吴小淘想了想说你知道,他的朋友圈子都是做生意的,大多数商人未免太务实,太实际了,即便是所谓的儒商,也不过是附庸风雅,故作清高罢了。我是学艺术的,艺术需要的是过滤和净化。心里最好是纤尘不染,眼睛也才能够洞悉和捕捉一切的美好。一个人心里有什么。他的眼里就会有什么,他的手就会干什么。人的躯体是一个系统。系统讲究的是个体的分工,整体的协调。其中有一个环节出问题,也就意味着全盘皆输。人们需要分工,更需要协调。
朱冉说艺术家也并不是不食人间烟火呀,毕竟生活在家庭里,社会中,要接触到各种各样的人,要学会跟各种不同的人打交道,这样一来。艺术才是有生命的。艺术并不是固步自封,自娱自乐的,要真的是那样的话,那还不如没有艺术。

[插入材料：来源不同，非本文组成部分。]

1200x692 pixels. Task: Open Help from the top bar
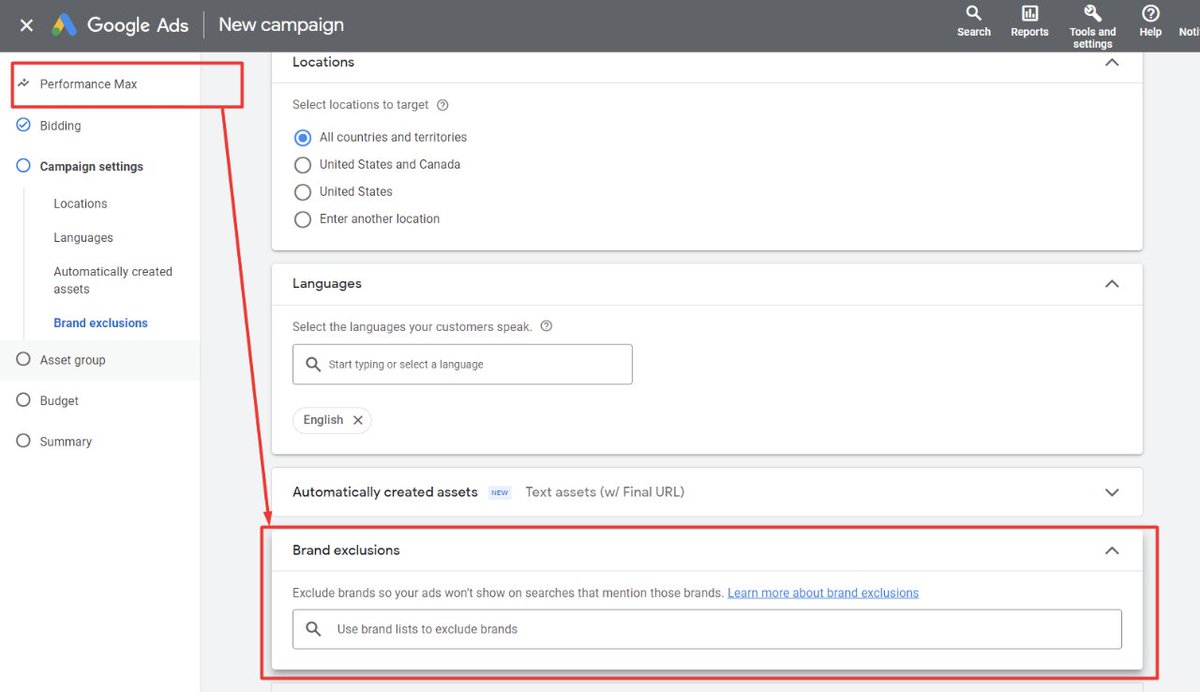(1150, 20)
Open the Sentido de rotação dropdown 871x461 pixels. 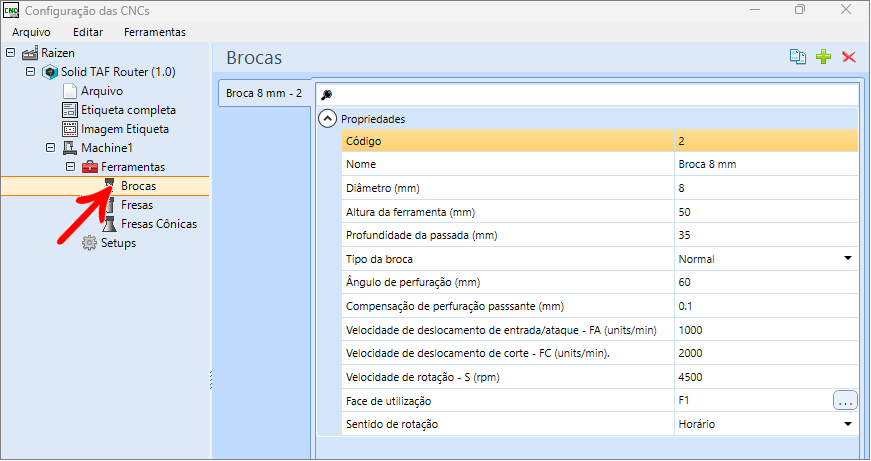click(x=848, y=424)
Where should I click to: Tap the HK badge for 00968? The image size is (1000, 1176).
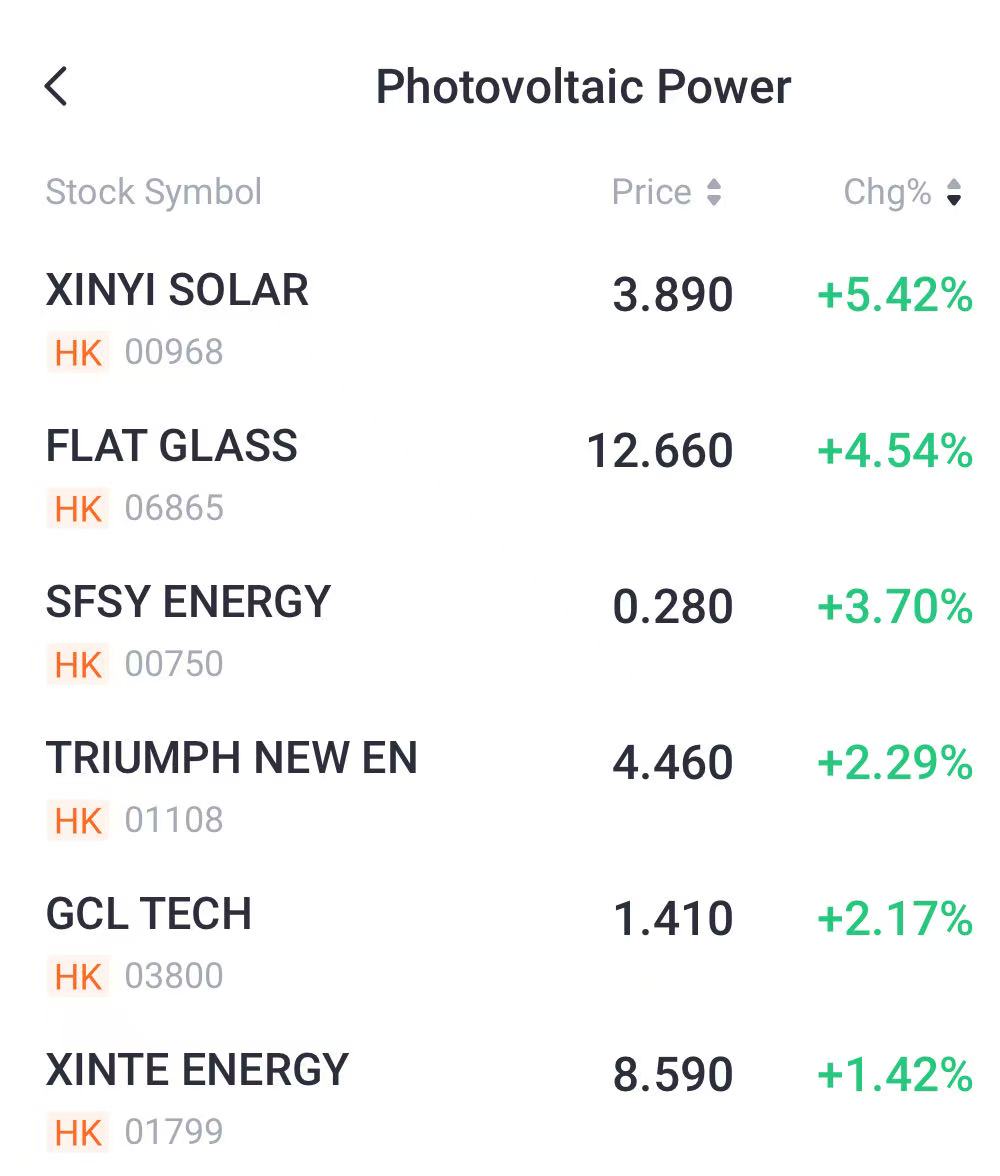[78, 353]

吴小淘转过头来直直地看着朱冉,说你的意思是我要去参加他们的聚会,甚至是要我跟他们同流合污?
朱冉摇了摇头,不解地说参加一个聚会就意味着同流合污?这是你在国外学的理念吗?你也未免太偏激了吧?
吴小淘低头想了想说,你不知道,我从小就不喜欢我的父亲。跟他们的朋友们我接触得也少。要是跟这些人见面,一时半时我还真不知道该怎么说,或者是说些什么。
朱冉说到时候有你爸爸呢,你发的什么愁呀?难不成他们还吃了你?说着。朱冉做了一个夸张的动作,把吴小淘一下子给逗乐了。
吴小淘说那到时候你跟我一起去,好吗?到时候你还可以帮我。
这样的话在吴小淘刚一进门的时候。朱冉就预料到了,虽然当时具体什么事情她猜不到。但是,她知道他这次来肯定是有备而来的。现在听他这么一说。朱冉心里有谱了。
她指着自己的鼻子说你让——我去?
吴小淘点了点头,说是的。
朱冉说但是好像好少点什么吧?
吴小淘说你缺什么,尽管跟我讲,我们马上就下去买,反正还有几天的准备时间呢,一切都还来得及。
朱冉听后呵呵一笑,说你知道我缺什么呀?
吴小淘的眼睛立刻紧张起来,那个高挑的鼻梁一下子拉长了好多,缺什么?他既像是在问朱冉,又像是在问自己。
朱冉说缺少一个身份,一个明确的名正言顺的身份。到了那里,你怎么介绍我呢?
吴小淘说朋友呀?我们不是朋友吗?
朱冉说朋友跟朋友是不一样的,你有那么多的朋友,为什么不带他们去,反而带我去呢?
吴小淘一拍脑袋说怎么这么麻烦呢?本来很简单的一个事情,这么一弄也就复杂了。
朱冉说本来就不是一个很简单的事情,是你自己把它想得简单了。
吴小淘说我的头脑中只有简单二字,而你们脑子里有的只有复杂,我不知道是你们的脑子出问题了?还是我的脑子出问题了。你直接说吧,是去?还是不去?
朱冉说去也行,不去也行,你说吧。
吴小淘说你这话跟没有说没有什么区别,怎么你一说话就好像处处有机关一样,告诉我你以前在qbj工作过?
朱冉一听,笑了,说要是交往前拿出qbj的功夫来的话,我估计大家要么是一开始就不会交往下去,要么是一旦交往下去就不会有什么矛盾纠纷。
吴小淘也笑了,说好在你不是搞艺术的,不然艺术的神秘也都被你交代了,那艺术也就是一杯白开水了。
朱冉笑着说那说不定还是艺术的最高境界呢?大道至简,从老辈子就崇尚简单。
吴小淘说你还大道至简呢,刚才你跟我说得哪一句话不都是暗藏机关的?
朱冉笑了笑说,我们握过手吗?
吴小淘一愣,说什么意思?
朱冉说以前古人双方谈判前都要握握手的,就为的是让对方相信自己没有带什么暗器来。
吴小淘说原来是这样呀,我们现在握手还来得及吗?
朱冉呵呵一笑说好像来不及了,因为我们错过了最好的时机,你都已经进到我的房间里来了。
吴小淘一听爽朗地一笑,说登堂不如入室,看来我是捷足先登了,我赢了。